EXCERPT PROVIDED:

It would have been obvious to one of ordinary skill in the art, before the effective filing date of the claimed invention, to the vector permute logic of Adrian in view of Knowles to write its output registers in a single execution cycle as taught by Ando. One of ordinary skill in the art would have been motivated to make this modification because writing to destination registers in parallel is a known technique on the known device of a computer processor for outputting results of instructions and would yield the predictable result of reducing execution time with respect to the outputting being done in series. 

	Regarding claim 2, Adrian in view of Knowles and Ando teaches:
2. The method of Claim 1, wherein said permutation results comprise a first permutation result and a second permutation result (Adrian [0154] and Fig. 13: B3 and B4 in destination 1315 are first and second permutation results), and wherein said set of control signals comprises: 
a first signal operable to control said execution circuit to select a first set of data units from said plurality of data units for said first permutation result (Adrian [0154]: the index value selecting permute byte B3 is a first signal that controls the permute logic to select B3 from the plurality of data elements); and 
a second signal operable to control said execution circuit to select a second set of data units from said plurality of data units for said second permutation result (Adrian [0154] and Fig. 13: the index value selective permute byte B4 is a second signal that controls the permute logic to select B4 from the plurality of data elements).

	Regarding claim 3, Adrian in view of Knowles and Ando teaches:
3. The method of Claim 2, wherein said set of control signals further comprises a third signal indicating correspondences between each selected data unit comprised in a permutation result and a source operand in said set of source operands (Adrian [0153]-[0154: the least significant bits of the immediate is a third signal that indicates the correspondence between each selected data unit in the permutation result in destination 1315 and the source 1305).

	Regarding claim 4, Adrian in view of Knowles and Ando teaches: 
4. The method of Claim 1, wherein each data unit of said plurality of data units is a data byte (Adrian [0147]: the vector instruction permutes vector bytes)
	Adrian in view of Knowles and Ando, as currently mapped, does not teach:
wherein said set of source operands comprises two source operands, wherein each source operand comprises at least two data units, and wherein each of said permutation results comprises selected data bytes from both of said two source operands.

GIVEN EXERCISE A: Count the lines in the records that contain the string "search", with case counting, and reply with the number only.

INPUT FOR THIS TASK:
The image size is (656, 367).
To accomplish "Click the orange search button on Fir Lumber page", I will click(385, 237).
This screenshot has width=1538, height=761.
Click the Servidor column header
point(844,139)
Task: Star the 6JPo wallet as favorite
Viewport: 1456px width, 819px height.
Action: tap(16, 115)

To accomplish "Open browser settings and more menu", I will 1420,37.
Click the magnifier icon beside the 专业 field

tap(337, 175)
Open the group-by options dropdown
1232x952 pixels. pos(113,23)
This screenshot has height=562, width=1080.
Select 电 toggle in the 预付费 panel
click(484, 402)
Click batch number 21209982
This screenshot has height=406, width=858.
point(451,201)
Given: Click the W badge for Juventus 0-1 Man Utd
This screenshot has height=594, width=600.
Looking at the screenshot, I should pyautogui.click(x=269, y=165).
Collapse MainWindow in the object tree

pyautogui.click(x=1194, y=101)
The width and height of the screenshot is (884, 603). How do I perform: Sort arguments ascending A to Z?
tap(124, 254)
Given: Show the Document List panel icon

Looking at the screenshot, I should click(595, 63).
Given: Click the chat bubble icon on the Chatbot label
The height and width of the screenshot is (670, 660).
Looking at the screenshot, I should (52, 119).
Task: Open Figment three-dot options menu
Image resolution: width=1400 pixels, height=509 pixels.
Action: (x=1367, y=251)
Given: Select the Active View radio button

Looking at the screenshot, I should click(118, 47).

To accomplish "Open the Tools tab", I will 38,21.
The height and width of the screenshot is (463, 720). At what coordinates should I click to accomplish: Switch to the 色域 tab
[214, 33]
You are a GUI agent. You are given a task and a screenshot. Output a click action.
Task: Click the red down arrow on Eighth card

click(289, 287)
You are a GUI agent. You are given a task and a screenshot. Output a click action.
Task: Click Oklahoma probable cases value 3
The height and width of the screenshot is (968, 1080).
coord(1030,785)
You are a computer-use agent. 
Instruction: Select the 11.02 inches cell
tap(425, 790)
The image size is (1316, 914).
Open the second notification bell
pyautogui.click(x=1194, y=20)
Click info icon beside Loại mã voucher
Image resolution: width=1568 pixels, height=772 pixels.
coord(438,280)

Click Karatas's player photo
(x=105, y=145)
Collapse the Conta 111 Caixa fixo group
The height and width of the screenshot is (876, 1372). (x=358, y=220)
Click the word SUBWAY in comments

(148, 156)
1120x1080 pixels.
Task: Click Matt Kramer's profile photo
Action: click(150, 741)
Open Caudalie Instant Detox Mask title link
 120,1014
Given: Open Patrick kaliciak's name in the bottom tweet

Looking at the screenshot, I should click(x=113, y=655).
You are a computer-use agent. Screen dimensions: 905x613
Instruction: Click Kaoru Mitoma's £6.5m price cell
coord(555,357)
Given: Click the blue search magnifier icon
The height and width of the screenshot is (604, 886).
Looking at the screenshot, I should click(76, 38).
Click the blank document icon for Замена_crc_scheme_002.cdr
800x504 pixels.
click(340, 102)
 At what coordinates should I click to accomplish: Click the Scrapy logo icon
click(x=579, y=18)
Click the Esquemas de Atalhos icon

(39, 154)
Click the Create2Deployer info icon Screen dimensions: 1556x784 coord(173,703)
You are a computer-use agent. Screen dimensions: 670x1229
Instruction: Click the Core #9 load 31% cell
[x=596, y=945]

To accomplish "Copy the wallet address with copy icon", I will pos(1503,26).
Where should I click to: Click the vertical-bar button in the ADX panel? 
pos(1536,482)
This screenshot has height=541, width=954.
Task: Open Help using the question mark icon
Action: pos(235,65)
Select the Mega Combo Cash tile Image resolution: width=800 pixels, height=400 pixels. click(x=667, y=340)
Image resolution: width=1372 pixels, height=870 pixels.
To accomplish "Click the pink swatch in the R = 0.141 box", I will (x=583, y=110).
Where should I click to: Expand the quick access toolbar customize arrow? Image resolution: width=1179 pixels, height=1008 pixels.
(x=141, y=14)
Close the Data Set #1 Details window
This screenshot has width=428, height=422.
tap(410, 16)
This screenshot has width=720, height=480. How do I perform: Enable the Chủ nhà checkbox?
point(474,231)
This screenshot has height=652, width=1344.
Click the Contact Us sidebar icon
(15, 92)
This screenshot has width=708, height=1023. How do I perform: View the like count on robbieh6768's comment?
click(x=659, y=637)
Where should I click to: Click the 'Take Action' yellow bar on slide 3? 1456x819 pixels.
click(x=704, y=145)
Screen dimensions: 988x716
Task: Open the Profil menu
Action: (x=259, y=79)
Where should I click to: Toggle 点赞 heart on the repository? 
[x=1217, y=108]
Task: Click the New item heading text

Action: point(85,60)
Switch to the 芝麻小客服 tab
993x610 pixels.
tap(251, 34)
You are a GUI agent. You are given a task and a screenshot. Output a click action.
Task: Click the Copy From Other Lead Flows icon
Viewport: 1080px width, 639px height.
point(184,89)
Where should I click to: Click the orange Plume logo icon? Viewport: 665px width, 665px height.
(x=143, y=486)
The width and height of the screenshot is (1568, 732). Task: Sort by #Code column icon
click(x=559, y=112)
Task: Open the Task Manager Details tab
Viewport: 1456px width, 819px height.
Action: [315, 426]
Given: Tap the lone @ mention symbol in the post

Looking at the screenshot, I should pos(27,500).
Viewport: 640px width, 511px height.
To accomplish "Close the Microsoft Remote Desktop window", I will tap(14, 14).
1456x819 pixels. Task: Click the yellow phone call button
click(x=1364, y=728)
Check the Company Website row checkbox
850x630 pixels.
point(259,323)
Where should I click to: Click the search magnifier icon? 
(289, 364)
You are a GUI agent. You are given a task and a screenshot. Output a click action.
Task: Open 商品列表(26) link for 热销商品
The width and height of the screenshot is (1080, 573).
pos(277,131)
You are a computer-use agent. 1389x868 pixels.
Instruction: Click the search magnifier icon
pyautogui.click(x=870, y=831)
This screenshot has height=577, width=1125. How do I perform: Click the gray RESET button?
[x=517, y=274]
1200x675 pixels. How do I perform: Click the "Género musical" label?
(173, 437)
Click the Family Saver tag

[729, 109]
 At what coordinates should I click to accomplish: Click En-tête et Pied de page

GIVEN EXERCISE B: In the claim analysis, what does Ando teach about writing the output registers?

EXERCISE RESULT A: 4

EXERCISE RESULT B: Ando teaches writing the output registers in a single execution cycle.